We also make a distinction between agents, patients and modifiee : an agent is something the persona does, a patient is what is done to the persona, and a modifiee are adjectives associated with the persona. For example, if we look at the most common topics in the agents of the personas, we can see that “Life’s crossroads” is very rarely used among all 20 personas. In contrast, a lot of personas seem to be greatly characterized by “Life’s journeys” topics!

To give a better idea, we provide an example of agents distributions over the most common topics.

A more concrete exemple, would be persona 12.

The common agents are tell, ask, love, give, meet.
The common patients are tell, love, call, talk, ask
The common modifiees are best, friend, student.

This persona, with a bit of imagination, could be described as the Talkative Best Friend. Compared to other personas, they do not endure life-changing topics in any of their appearances. Nonetheless, they are important as they help the main protagonist succeed in their love life!

We can try and see which personas appear the most among the different characters.

What stands out? It appears that the most common characters are 12 and 8. The least common character is 9. Only a few characters are well represented overall. 80% of the characters are associated with a persona within {2, 4, 8, 12, 15, 19}.

Now that we know the common personas, we can, with the methodology used for the Talkative Best Friend, assign a type to the most used personas, as you can see in the table below.
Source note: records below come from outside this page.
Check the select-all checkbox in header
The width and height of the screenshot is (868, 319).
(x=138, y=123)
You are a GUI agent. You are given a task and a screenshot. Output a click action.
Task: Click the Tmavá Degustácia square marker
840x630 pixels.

Persona	Representation	Agents	Patients	Modifiee
2	Adventurer	7, 22, 25, 6	5, 9, 26, 1	0, 11, 20, 4
4	Drama Woman	22, 25, 21, 29	13, 21, 9, 1	11, 23, 0, 20
8	Attractive Newcomer	25, 7, 22, 29	9, 13, 8, 1	11, 0, 23, 20
12	Talkative Best Friend	6, 25, 7, 29	1, 7, 8, 13	11, 20, 23, 0
13	Woman Detective	29, 22, 25, 7	5, 9, 7, 13	23, 11, 0, 20
15	Engaged Heart	25, 7, 6, 29	13, 7, 1, 9	23, 11, 0, 20
19	Action Hero	22, 16, 7, 29	5, 16, 9, 29	27, 0, 11, 4

TIME PASSES, BUT LOVE STAYS FOREVER

or the impact of time on romance movies

Audiences change over time, and so does their taste. Let us have a look at the evolution of the plots and persona over time. Is there a specific year in which some tropes or personas are more popular? If we plot the average positive answers over time, we can observe that besides before the years 1930 – where there are not enough movies to have a significant average – the average positive answers are quite stable over time. Interrupted weddings, despite being significantly correlated with lower ratings, is still the most common trope throughout time.
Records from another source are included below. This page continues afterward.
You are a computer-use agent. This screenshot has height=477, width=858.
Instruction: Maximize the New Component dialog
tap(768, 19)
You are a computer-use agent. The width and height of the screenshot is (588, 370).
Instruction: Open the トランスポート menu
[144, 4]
What about the personas evolution? The following plot illustrates the distribution of the most common persona over time, from the year 1930 as prior to that year the movies are not numerous enough for relevant statistics. We choose the six most common personas, {2, 4, 8, 12, 15, 19}, which represent roughly 80% of the characters. Note how some tendencies revert: persona 2 which was predominant in the 40s-50s seems to leave more space to persona 12 over time. Is this a hint at WWII? Note how persona 2 is associated with a need for mystery drama, discovery and criminal activities.

HOW MUCH DO YOU LOVE ME?

or how to predict the ratings (or not)

Overall, what makes specific romantic movies more liked by larger audiences? To answer this difficult question, there are several angles that we can take. We choose to describe a movie through a combination of plot elements and personas.

The script contains specific plot elements that we can partly unwrap using the questions fed to GPT3.5. The characters, or specifically the character types, can also give us hints about what happens in a movie. Let’s take for instance the presence of a heartthrob bad boy. Does that make us like the movies more? Of course, we have no information about the visual aspects or the actors’ performance. But it still might be that some specific personas or clichés have a significant importance on the ratings.

As it turns out, there are! Have a closer look at the interrupted wedding, enemies to lover, social status and serious illness tropes. The confidence interval of the ratings when GPT’s answer is yes or no is non-overlapping. People do not seem to like interrupted weddings. Maybe it’s too dramatic? Or perhaps there’s another reason, since they seem to like impossible romance due to social status, and Romeo and Juliet are proof that it can be just as dramatic!

Similarly, we can compute these averages for the personas :

However, is it everything? No! Recall the main antagonist of ADA, the mean monkey. If we learned one thing in the course, it certainly is not to trust averages. We can now dive deeper into the data.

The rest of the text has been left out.